*Requirement*.
Every entry needs to appear again exactly as written below.

** Extracted entries follows **

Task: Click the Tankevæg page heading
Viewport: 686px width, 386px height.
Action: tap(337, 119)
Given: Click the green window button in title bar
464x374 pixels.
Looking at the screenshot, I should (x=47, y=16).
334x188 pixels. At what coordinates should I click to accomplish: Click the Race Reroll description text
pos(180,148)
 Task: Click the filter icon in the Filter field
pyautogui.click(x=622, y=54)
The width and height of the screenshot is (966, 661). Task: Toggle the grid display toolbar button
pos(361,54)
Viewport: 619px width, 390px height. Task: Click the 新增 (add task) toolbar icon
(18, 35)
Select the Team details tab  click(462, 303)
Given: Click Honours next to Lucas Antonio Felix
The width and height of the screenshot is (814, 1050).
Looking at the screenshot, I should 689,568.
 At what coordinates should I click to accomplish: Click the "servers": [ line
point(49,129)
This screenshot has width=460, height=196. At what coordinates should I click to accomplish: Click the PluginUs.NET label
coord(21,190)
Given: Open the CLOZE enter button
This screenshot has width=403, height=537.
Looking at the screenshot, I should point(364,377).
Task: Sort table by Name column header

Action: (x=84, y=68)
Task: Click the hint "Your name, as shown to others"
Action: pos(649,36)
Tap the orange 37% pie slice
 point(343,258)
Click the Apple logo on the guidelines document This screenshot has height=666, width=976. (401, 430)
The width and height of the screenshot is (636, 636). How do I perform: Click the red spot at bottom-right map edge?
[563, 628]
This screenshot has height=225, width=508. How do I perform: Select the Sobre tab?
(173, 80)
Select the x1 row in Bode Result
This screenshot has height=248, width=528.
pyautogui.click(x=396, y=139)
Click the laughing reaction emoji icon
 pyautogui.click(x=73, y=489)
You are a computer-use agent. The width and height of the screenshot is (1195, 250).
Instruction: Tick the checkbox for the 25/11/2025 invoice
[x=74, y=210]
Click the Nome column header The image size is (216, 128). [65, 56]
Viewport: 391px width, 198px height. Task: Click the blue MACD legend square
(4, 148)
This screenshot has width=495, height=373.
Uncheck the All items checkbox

** End of Extracted entries **

*Task result*.
Task: Click the Tankevæg page heading
Viewport: 686px width, 386px height.
Action: tap(337, 119)
Given: Click the green window button in title bar
464x374 pixels.
Looking at the screenshot, I should (x=47, y=16).
334x188 pixels. At what coordinates should I click to accomplish: Click the Race Reroll description text
pos(180,148)
 Task: Click the filter icon in the Filter field
pyautogui.click(x=622, y=54)
The width and height of the screenshot is (966, 661). Task: Toggle the grid display toolbar button
pos(361,54)
Viewport: 619px width, 390px height. Task: Click the 新增 (add task) toolbar icon
(18, 35)
Select the Team details tab  click(462, 303)
Given: Click Honours next to Lucas Antonio Felix
The width and height of the screenshot is (814, 1050).
Looking at the screenshot, I should 689,568.
 At what coordinates should I click to accomplish: Click the "servers": [ line
point(49,129)
This screenshot has width=460, height=196. At what coordinates should I click to accomplish: Click the PluginUs.NET label
coord(21,190)
Given: Open the CLOZE enter button
This screenshot has width=403, height=537.
Looking at the screenshot, I should point(364,377).
Task: Sort table by Name column header

Action: (x=84, y=68)
Task: Click the hint "Your name, as shown to others"
Action: pos(649,36)
Tap the orange 37% pie slice
 point(343,258)
Click the Apple logo on the guidelines document This screenshot has height=666, width=976. (401, 430)
The width and height of the screenshot is (636, 636). How do I perform: Click the red spot at bottom-right map edge?
[563, 628]
This screenshot has height=225, width=508. How do I perform: Select the Sobre tab?
(173, 80)
Select the x1 row in Bode Result
This screenshot has height=248, width=528.
pyautogui.click(x=396, y=139)
Click the laughing reaction emoji icon
 pyautogui.click(x=73, y=489)
You are a computer-use agent. The width and height of the screenshot is (1195, 250).
Instruction: Tick the checkbox for the 25/11/2025 invoice
[x=74, y=210]
Click the Nome column header The image size is (216, 128). [65, 56]
Viewport: 391px width, 198px height. Task: Click the blue MACD legend square
(4, 148)
This screenshot has width=495, height=373.
Uncheck the All items checkbox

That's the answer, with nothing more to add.